#### PREDICCION GENERAL
Se aplica el modelo predictivo a todos los activos 

In [1]:
!pip install pandas_ta



In [2]:
import numpy as np
import pandas as pd
import matplotlib.pyplot as plt
import seaborn as sns
from sklearn.preprocessing import StandardScaler
import pandas_ta
from sklearn.model_selection import train_test_split
from sklearn.linear_model import LinearRegression
from sklearn.metrics import mean_squared_error, r2_score, mean_absolute_error, mean_absolute_percentage_error
import statsmodels.api as sm
import statsmodels.formula.api as smf
from statsmodels.tsa.stattools import adfuller
import os

rmse = lambda act, pred: np.sqrt(mean_squared_error(act, pred))

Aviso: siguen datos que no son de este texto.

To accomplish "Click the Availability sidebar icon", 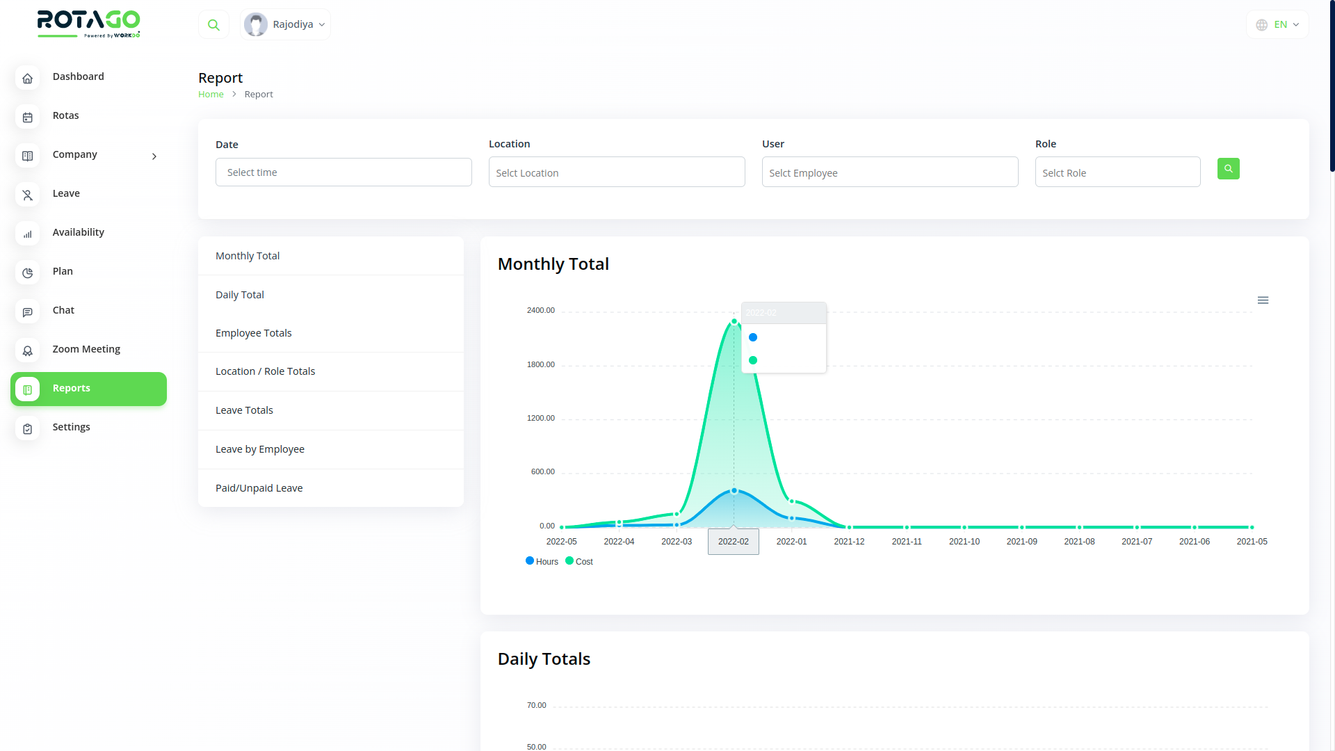I will pyautogui.click(x=28, y=233).
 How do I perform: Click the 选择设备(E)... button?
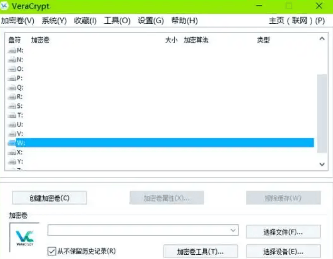tap(283, 251)
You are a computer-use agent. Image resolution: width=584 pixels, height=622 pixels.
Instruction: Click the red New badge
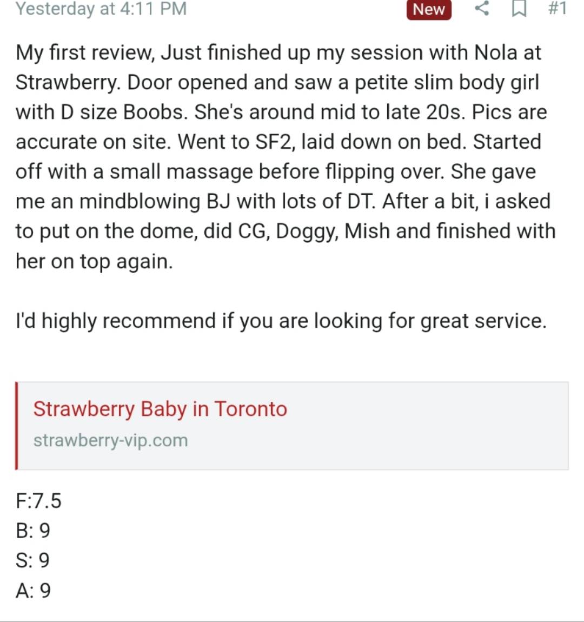(429, 10)
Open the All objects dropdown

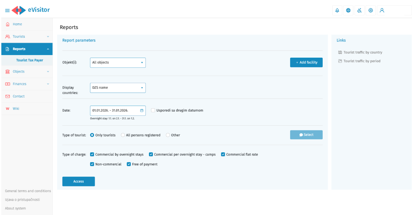click(117, 63)
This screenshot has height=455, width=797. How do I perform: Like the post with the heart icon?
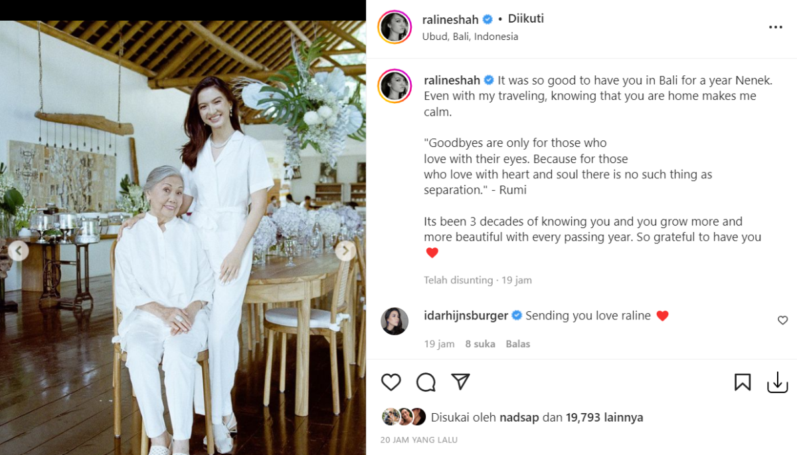[x=391, y=382]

  import pandas.util.testing as tm


In [3]:
#if you are using colab uncomment the following line
#from google.colab import drive
#drive.mount('/content/drive')

Drive already mounted at /content/drive; to attempt to forcibly remount, call drive.mount("/content/drive", force_remount=True).


In [4]:

#directorio donde estan guardados los datos
direccion = os.path.join(os.getcwd(), "drive", "MyDrive", "Proyecto Integrador")
os.chdir(os.path.join(direccion, "raw"))

In [5]:
#Se  cargan los datos
df = pd.read_csv(r"BSE_30.csv",sep=',')
#Se transforma la columna "Date" a formato Datetime
df["Date"] = pd.to_datetime(df["Date"])
# Los datos se pasan de formato long a wide
df_wide = df.pivot(index = "Date", columns="Symbol").copy()["Adj Close"]
df_wide.columns.name = None
#Se reemplazan los valores nulos
df_wide = df_wide.fillna(method="backfill").copy()

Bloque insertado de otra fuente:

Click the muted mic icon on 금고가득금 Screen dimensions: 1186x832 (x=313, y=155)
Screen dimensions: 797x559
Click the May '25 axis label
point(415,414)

## HASTA AQUI ES LA LIMPIEZA________________________________________________________________

df_wide.to_csv(os.path.join(direccion,"trusted", "BSE_30_preprocessing.csv"))
tdir= os.path.join(direccion,"trusted", "BSE_30_preprocessing.csv")




In [6]:
#INICIA LA PREDICCION  ____________________________________________________________________________________________
# Se separa el dataset en test y train con porcentajes de 20% y 80% respectivamente
#como son series de tiempo se toman los primeros registros como train y los ultimos como test
df_close  = pd.read_csv(tdir,sep=',', index_col="Date"   )
t = len(df_close)
pct20 = int(np.round(t*0.2))
train = df_close[:-pct20]
test = df_close[-pct20:]

In [7]:
#Se ajusta un modelo de regresion lineal simple para cada activo y se predicen los ultimos 480 dias de adj_close price
resultados ={}
for activo in train.columns:
    #Train
    activo_train = train[[activo]].copy().rename(columns={activo:"adj_close"})
    activo_train["ema15"] = activo_train.ta.ema(close='adj_close', length=15)
    activo_train = activo_train.dropna()
    #Test
    activo_test = test[[activo]].copy().rename(columns={activo:"adj_close"})
    activo_test["ema15"] = activo_test.ta.ema(close='adj_close', length=15)
    activo_test = activo_test.dropna()

    #Se ajusta el modelo de regresion lineal y se realiza la prediccion
    mod = smf.ols(formula ="adj_close~ ema15", data= activo_train)
    res = mod.fit()

    y_test = activo_test["adj_close"]
    y_pred = res.predict(activo_test["ema15"])
    #Resultados
    MAE = mean_absolute_error(y_test, y_pred).round(2)
    MSE = mean_squared_error(y_test, y_pred).round(2)
    R2 = r2_score(y_test, y_pred).round(2)
    R2_adj = (1 - (1-R2)*(len(y_test)-1)/(len(y_test)- (len(res.params)-1) -1 )).round(3) 
    MAPE = mean_absolute_percentage_error(y_test, y_pred)
    RMSE = rmse(y_test,y_pred)

    resultados[activo] = [y_pred, MAE,MSE,R2,R2_adj,MAPE,RMSE]

    

In [8]:
# Se exporta el adj_close price predecido de cada activo
df_predicted = pd.DataFrame()
for key in resultados.keys():
    df_predicted[key] = resultados[key][0].values

df_predicted.index = resultados["ASIANPAINT"][0].index
#df_predicted.to_csv("BSE30_prediction.csv")
df_predicted.to_csv(os.path.join(direccion,"refined", "BSE30_prediction.csv"))


In [9]:
#metricas del portafolio construido
top5 = ["MARUTI", "ADANIPORTS", "RELIANCE", "TATASTEEL", "YESBANK"]
metricas = ["MAE","MSE","R2","R2_adj","MAPE","RMSE"]

print("MARUTI")
print(resultados['MARUTI'][1:])

print("ADANIPORTS")
print(resultados["ADANIPORTS"][1:])

print("RELIANCE")
print(resultados["RELIANCE"][1:])

print("TATASTEEL")
print(resultados["TATASTEEL"][1:])

print("YESBANK")
print(resultados["YESBANK"][1:])


MARUTI
[128.5, 27853.9, 0.99, 0.99, 0.01946623831060271, 166.89486712216797]
ADANIPORTS
[8.11, 102.13, 0.98, 0.98, 0.024789504393005694, 10.10603246695263]
RELIANCE
[14.36, 385.96, 0.99, 0.99, 0.02019890136056184, 19.645916251555256]
TATASTEEL
[14.19, 300.93, 0.98, 0.98, 0.028571108022257433, 17.34731515158897]
YESBANK
[7.74, 106.84, 0.95, 0.95, 0.02720670081182756, 10.336123488562212]